You are making assumptions that we don’t have data for. What is the real origin of ubiquitin? We don’t know at this point. The methodology is straight forward which is comparing ancestral sequences to human sequences and to see how they change. If the change is minor over long evolutionary periods then were observing functional constraint.
Unless I’m missing a crucial step in Gpuccio’s analysis (in which case, somebody please correct me), this is wrong. No ancestral sequences are estimated or used in the analysis. Only sequences from extant organisms are used.
No. When I point out what I see as an inconsistency in Gpuccio’s numerous different pronouncements and claims, that is not “making up a false narrative”. If I am wrong when I argue that there are problems with Gpuccio’s methodology, then I am just wrong. There is no “false narrative”.
If a single mutation finds a complex function this is impossible unless the rest of the configuration had a workable sequence for the new protein.
Yeah that’s the whole point. That’s why one protein with function A, can evolve into another protein with function B if it is nearby in sequence space. The two functions might technically be separated by as little as one substitution.
The workable sequence is the FI the old protein gives to the new protein.
No, the old protein has no FI for the new protein if the old protein can not do the function of the new protein. None. Zero. The old protein’s sequence is part of the nonfunctional area of sequence space with respect to the new function.
If there was no FI in the prior sequence like a sequence of the same amino acids the scenario you described would not work.
Yes it would work. It would work by definition. That is the method by Hazen & Szostak.
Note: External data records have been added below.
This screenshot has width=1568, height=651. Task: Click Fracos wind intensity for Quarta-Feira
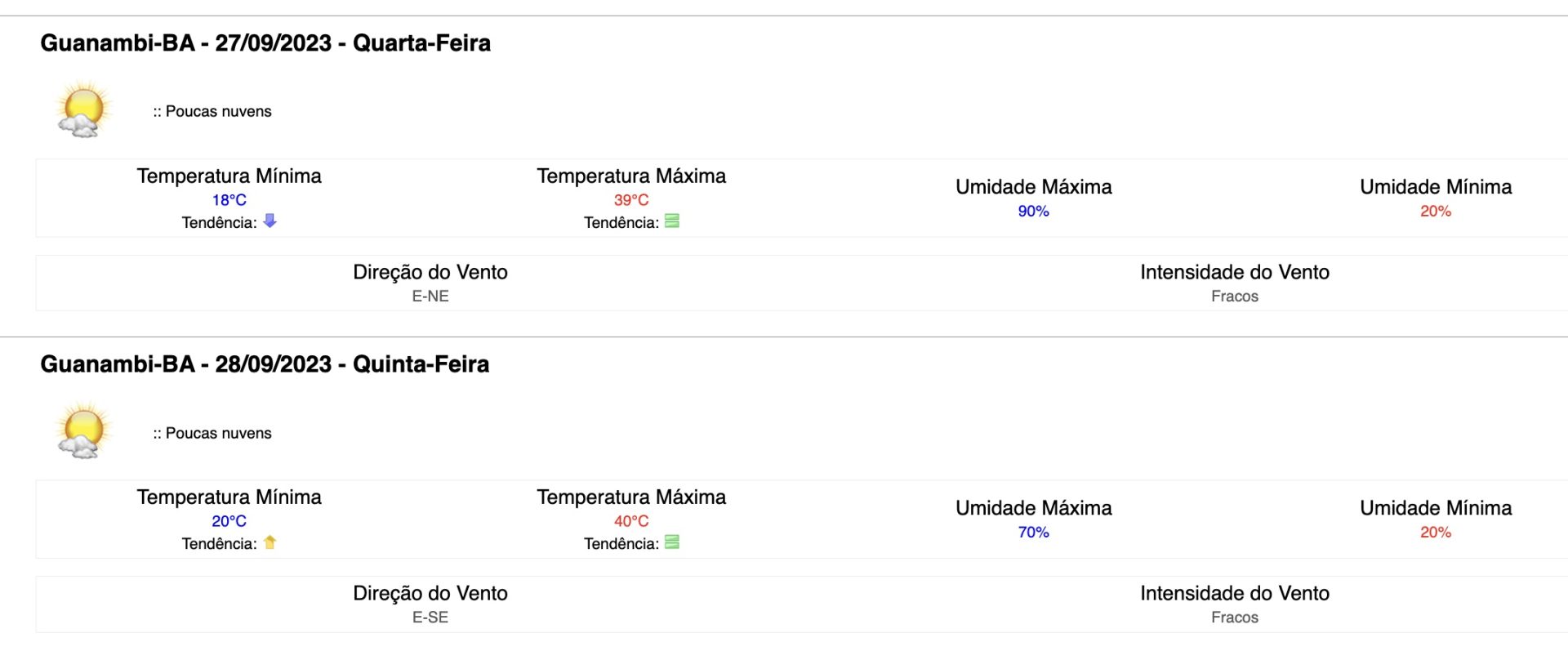[x=1235, y=296]
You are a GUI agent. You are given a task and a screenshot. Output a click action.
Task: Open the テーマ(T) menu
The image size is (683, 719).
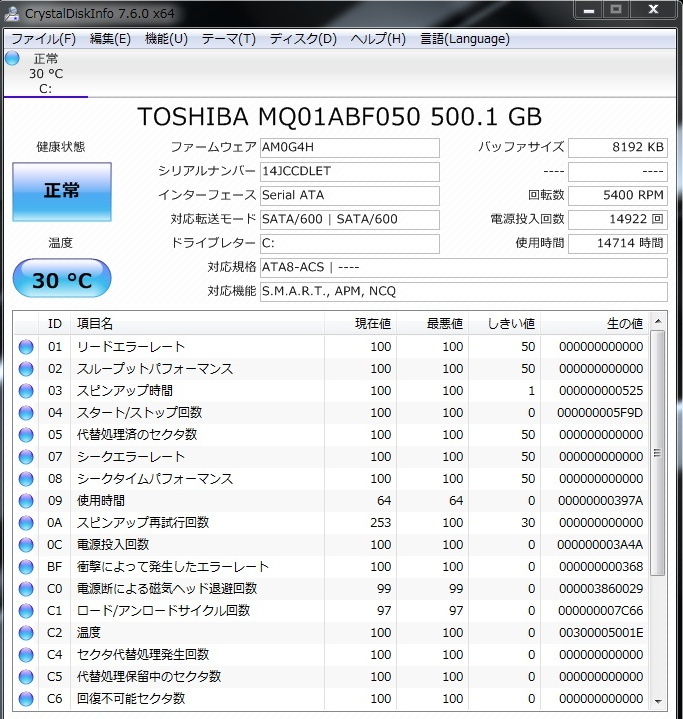[228, 39]
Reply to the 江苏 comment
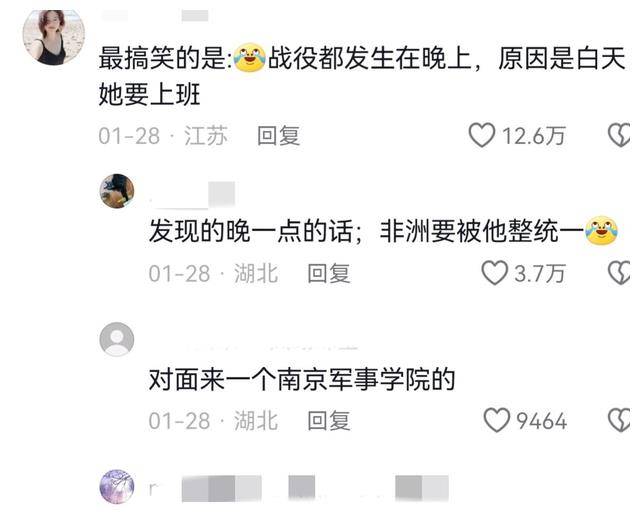 point(279,135)
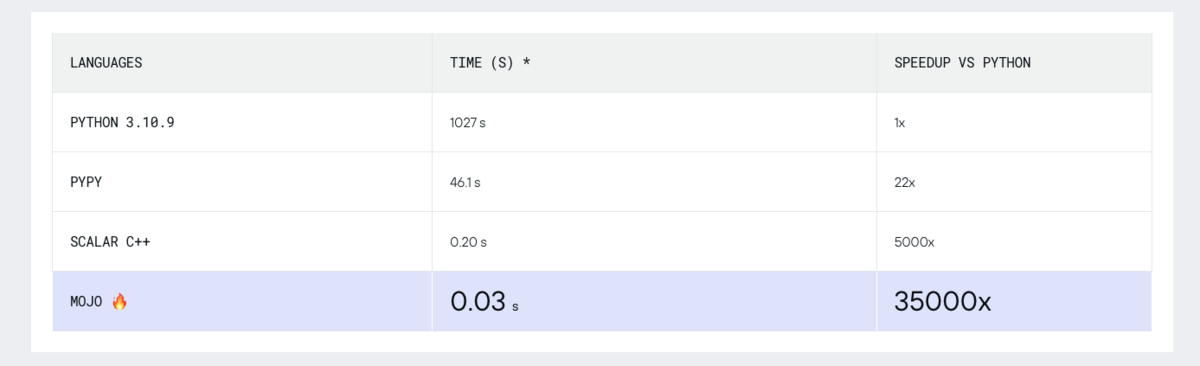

Then the FI of ubiquitin can’t be calculated because you have to include all of the ancestral sequences that preceded ubiquitin, clear back to the first life. This is true of every single protein and gene sequence.
The problem with this idea is that functional constraint is contingent.
The best analogy I have found for this concept is the game of Jenga. If you play a few games you will notice that some of the blocks are loose at the beginning and can be removed with no problem. However, as blocks are put on top those same blocks may become integral to the stability of the tower. That’s how biology works. A new feature may superfluous or just a small asset, but as other proteins evolve to interact with and improve that first protein it starts to become integral. That results in higher conservation of sequence since it has more interactions that it has to keep.
This also shows why the Sharpshooter fallacy is a problem. When an entire pathway was just one gene it could have gone in many directions. Once other proteins evolve and add to that pathway it gets locked in. If you calculate the odds of getting just that pathway you will get a false probability because you are ignoring all of the other pathways that could have evolved. Apply this to ubiquitin and you will start to understand where we are coming from.
Wait, now I’m even more confused. Is Gpuccio reading this thread, replying at UD, and then you’re copying his responses (apparently without indicating that you’re doing so) back in this thread? That seems like an awfully silly way to have a conversation.
Read their paper Bill. A sequence that does not perform the function is by definition outside the threshold of minimum function, and so is just part of the nonfunctional sequence space. It doesn’t matter that it is only one mutation away from being able to perform the function. If it does not perform the function, it is non functional. No matter if it is 99.99999999999999999999% similar to a functional sequence.
By pure definition I agree with you but you are in reality only adding 4.3 bits by adding an amino acid. The balance of the functional information was already in the AA sequence.
If this is not true then you have no way to differentiate a garbage sequence then one that is only 1 AA away from function.
If adding 1 AA or 4.3 bits could change any sequence into functioning ubiquitin then you would have a better case that the mutation was adding more than 4.3 bits of FI.
How would you calculate functional information in this case?
So how would you differentiate between them? What methods would you use? What calculations would you use? If I gave you a random sequence, would you be able to tell me if it was 1 AA away from being functional, and which function it would have with just one change?